Directions –
- 1) In the passage about Dell's IDD, why do existing customers no longer have to give their history verbally or wait while a sales representative searches for it? Answer in one to three sentences.
- 2) According to the passage about Dell's IDD, what is the greatest benefit IDD provides for Dell?
- 3) Continue the passage about Dell's IDD, starting after its last sentence.

Adds Sheskey, “We can significantly differentiate Dell in the marketplace
through the use of information technology. And we’ve done that by being early
adopters of standards-based technologies and by focusing on tools and capabilities
like Microsoft .NET technology and Web services. This solid collaboration between
Dell and Microsoft is propelling our business forward and helping distinguish Dell
in the marketplace.”
Improved Customer Experience
For Dell, the greatest benefit provided by IDD is an improved customer experience,
especially for those customers with whom Dell already has a business relationship.
From the moment that an existing customer is connected to a sales representative,
IDD provides that sales representative with a complete picture of previous customer
interactions that includes all quotes, orders, notes, correspondence, and service
calls. Customers no longer must provide that data verbally or wait for a sales representative
to search for it. Instead, they are connected with a Dell representative who can
greet them by name, knows their history with Dell, and is immediately prepared to
meet whatever new needs they may have.
IDD also improves the customer experience by not requiring customers to provide
information that they already have entered on Dell.com, such as saved system configurations.

Material –
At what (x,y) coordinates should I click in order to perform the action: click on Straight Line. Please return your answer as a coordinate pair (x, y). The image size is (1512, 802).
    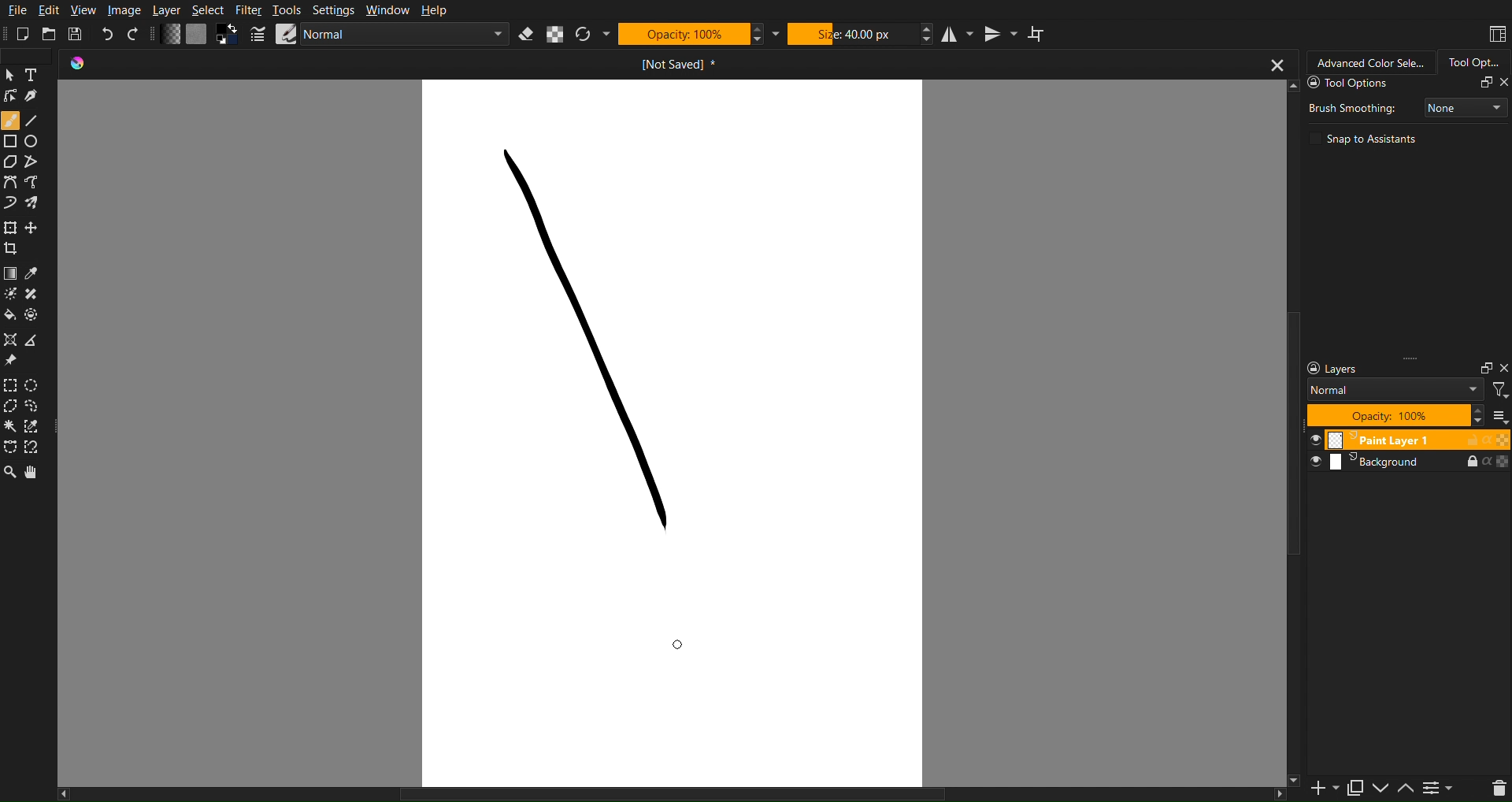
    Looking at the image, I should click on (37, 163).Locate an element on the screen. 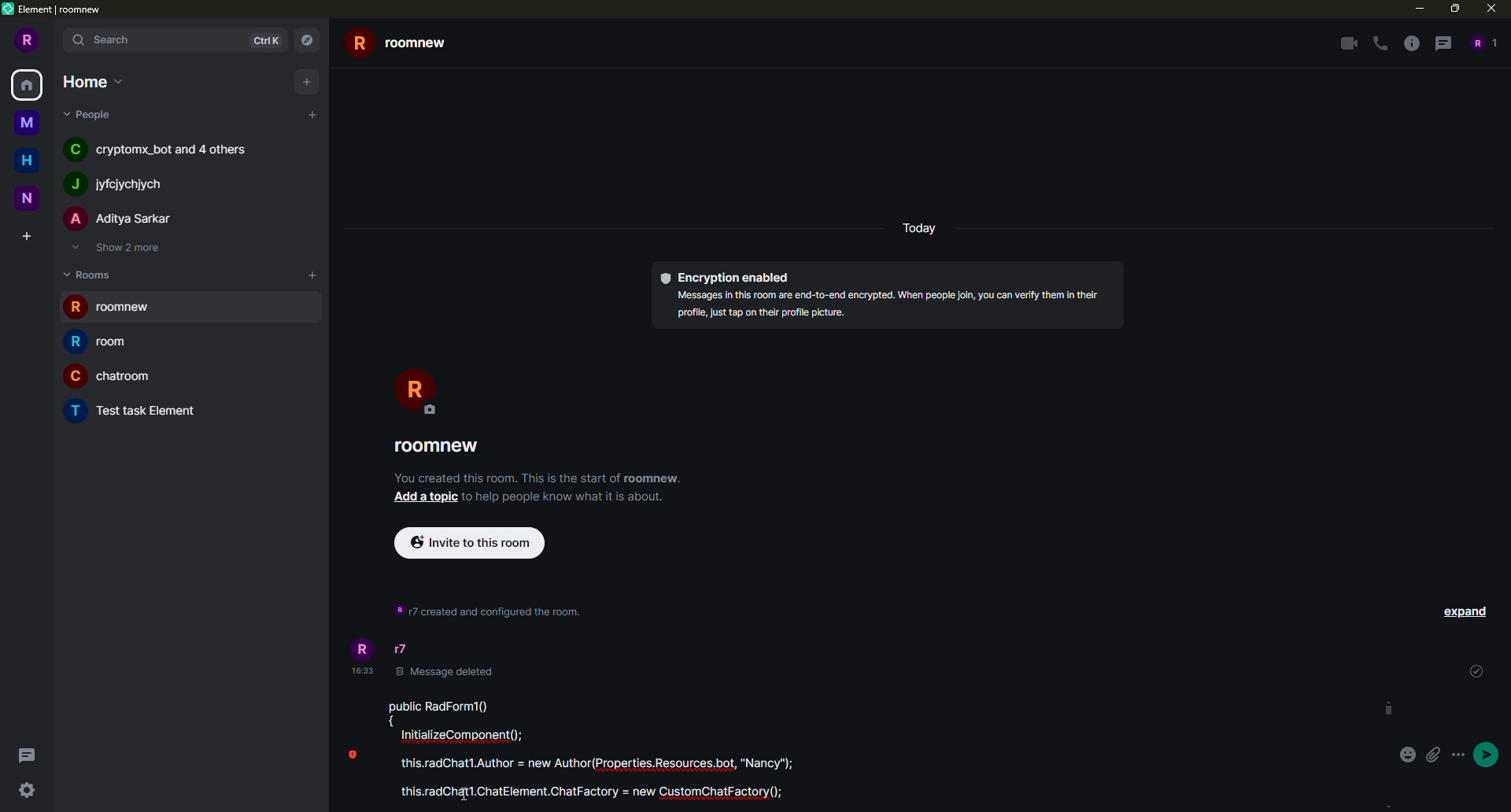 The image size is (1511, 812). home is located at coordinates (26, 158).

Replies –
- 1) From the moment an existing customer is connected, IDD gives the sales representative a complete picture of that customer's previous interactions, including quotes, orders, notes, correspondence, and service calls. Because the representative already has this history, the customer doesn't need to supply it or wait for a search.

- 2) An improved customer experience, especially for customers who already have a business relationship with Dell.

- 3)
Instead, the sales representative can import that information into IDD and begin
to provide assistance at the point where the customer left off. Furthermore, IDD
uses the same configuration engine and displays the same content that the customer
sees on Dell.com. So sales representatives are better able to understand the customer’s
perspective, answer questions, and guide the caller through any remaining decisions
that must be made before placing an order.
Improvement in Sales Margin
Through features like its needs-based recommendation engine and real-time margin
calculation, IDD helps sales representatives sell more strategically and deliver
better margins, in turn leading to increased profitability. Sales representatives
are able to focus first and foremost on configuring a system that best meets customer
needs, relying on IDD to provide near-real-time visibility into the company’s
supply chain and the rapidly changing cost of system components.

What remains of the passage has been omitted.